• EXERCISE REQUIREMENTS:
Set out every one of the lines below as a Markdown table with two columns, Row and Line. Put a running number in Row and skip the blank lines.

• SUPPLIED RECORDS:

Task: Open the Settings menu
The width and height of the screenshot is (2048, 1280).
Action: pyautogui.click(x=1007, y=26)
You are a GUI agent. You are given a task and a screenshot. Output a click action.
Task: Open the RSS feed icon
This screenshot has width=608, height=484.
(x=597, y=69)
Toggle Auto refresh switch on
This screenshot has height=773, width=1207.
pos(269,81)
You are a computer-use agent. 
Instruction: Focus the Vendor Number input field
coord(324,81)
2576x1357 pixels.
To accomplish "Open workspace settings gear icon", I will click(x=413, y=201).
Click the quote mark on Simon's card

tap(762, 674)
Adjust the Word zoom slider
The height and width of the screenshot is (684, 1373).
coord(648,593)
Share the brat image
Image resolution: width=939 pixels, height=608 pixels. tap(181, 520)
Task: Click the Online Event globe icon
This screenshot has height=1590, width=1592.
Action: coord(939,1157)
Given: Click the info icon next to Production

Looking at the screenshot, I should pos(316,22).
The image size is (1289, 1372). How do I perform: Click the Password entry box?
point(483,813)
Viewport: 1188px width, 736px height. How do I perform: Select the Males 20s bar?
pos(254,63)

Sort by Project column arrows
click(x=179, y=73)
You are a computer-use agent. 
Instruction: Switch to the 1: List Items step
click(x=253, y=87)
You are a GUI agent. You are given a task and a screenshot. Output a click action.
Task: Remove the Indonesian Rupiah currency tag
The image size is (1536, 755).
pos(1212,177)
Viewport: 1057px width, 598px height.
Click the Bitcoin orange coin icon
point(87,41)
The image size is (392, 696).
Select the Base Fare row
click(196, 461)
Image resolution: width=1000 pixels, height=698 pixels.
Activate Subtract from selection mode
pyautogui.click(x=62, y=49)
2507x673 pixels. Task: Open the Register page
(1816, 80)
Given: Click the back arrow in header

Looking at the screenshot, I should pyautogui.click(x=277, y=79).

• EXERCISE SOLUTION:
| Row | Line |
|---|---|
| 1 | Task: Open the Settings menu |
| 2 | The width and height of the screenshot is (2048, 1280). |
| 3 | Action: pyautogui.click(x=1007, y=26) |
| 4 | You are a GUI agent. You are given a task and a screenshot. Output a click action. |
| 5 | Task: Open the RSS feed icon |
| 6 | This screenshot has width=608, height=484. |
| 7 | (x=597, y=69) |
| 8 | Toggle Auto refresh switch on |
| 9 | This screenshot has height=773, width=1207. |
| 10 | pos(269,81) |
| 11 | You are a computer-use agent.  |
| 12 | Instruction: Focus the Vendor Number input field |
| 13 | coord(324,81) |
| 14 | 2576x1357 pixels. |
| 15 | To accomplish "Open workspace settings gear icon", I will click(x=413, y=201). |
| 16 | Click the quote mark on Simon's card |
| 17 | tap(762, 674) |
| 18 | Adjust the Word zoom slider |
| 19 | The height and width of the screenshot is (684, 1373). |
| 20 | coord(648,593) |
| 21 | Share the brat image |
| 22 | Image resolution: width=939 pixels, height=608 pixels. tap(181, 520) |
| 23 | Task: Click the Online Event globe icon |
| 24 | This screenshot has height=1590, width=1592. |
| 25 | Action: coord(939,1157) |
| 26 | Given: Click the info icon next to Production |
| 27 | Looking at the screenshot, I should pos(316,22). |
| 28 | The image size is (1289, 1372). How do I perform: Click the Password entry box? |
| 29 | point(483,813) |
| 30 | Viewport: 1188px width, 736px height. How do I perform: Select the Males 20s bar? |
| 31 | pos(254,63) |
| 32 | Sort by Project column arrows |
| 33 | click(x=179, y=73) |
| 34 | You are a computer-use agent.  |
| 35 | Instruction: Switch to the 1: List Items step |
| 36 | click(x=253, y=87) |
| 37 | You are a GUI agent. You are given a task and a screenshot. Output a click action. |
| 38 | Task: Remove the Indonesian Rupiah currency tag |
| 39 | The image size is (1536, 755). |
| 40 | pos(1212,177) |
| 41 | Viewport: 1057px width, 598px height. |
| 42 | Click the Bitcoin orange coin icon |
| 43 | point(87,41) |
| 44 | The image size is (392, 696). |
| 45 | Select the Base Fare row |
| 46 | click(196, 461) |
| 47 | Image resolution: width=1000 pixels, height=698 pixels. |
| 48 | Activate Subtract from selection mode |
| 49 | pyautogui.click(x=62, y=49) |
| 50 | 2507x673 pixels. Task: Open the Register page |
| 51 | (1816, 80) |
| 52 | Given: Click the back arrow in header |
| 53 | Looking at the screenshot, I should pyautogui.click(x=277, y=79). |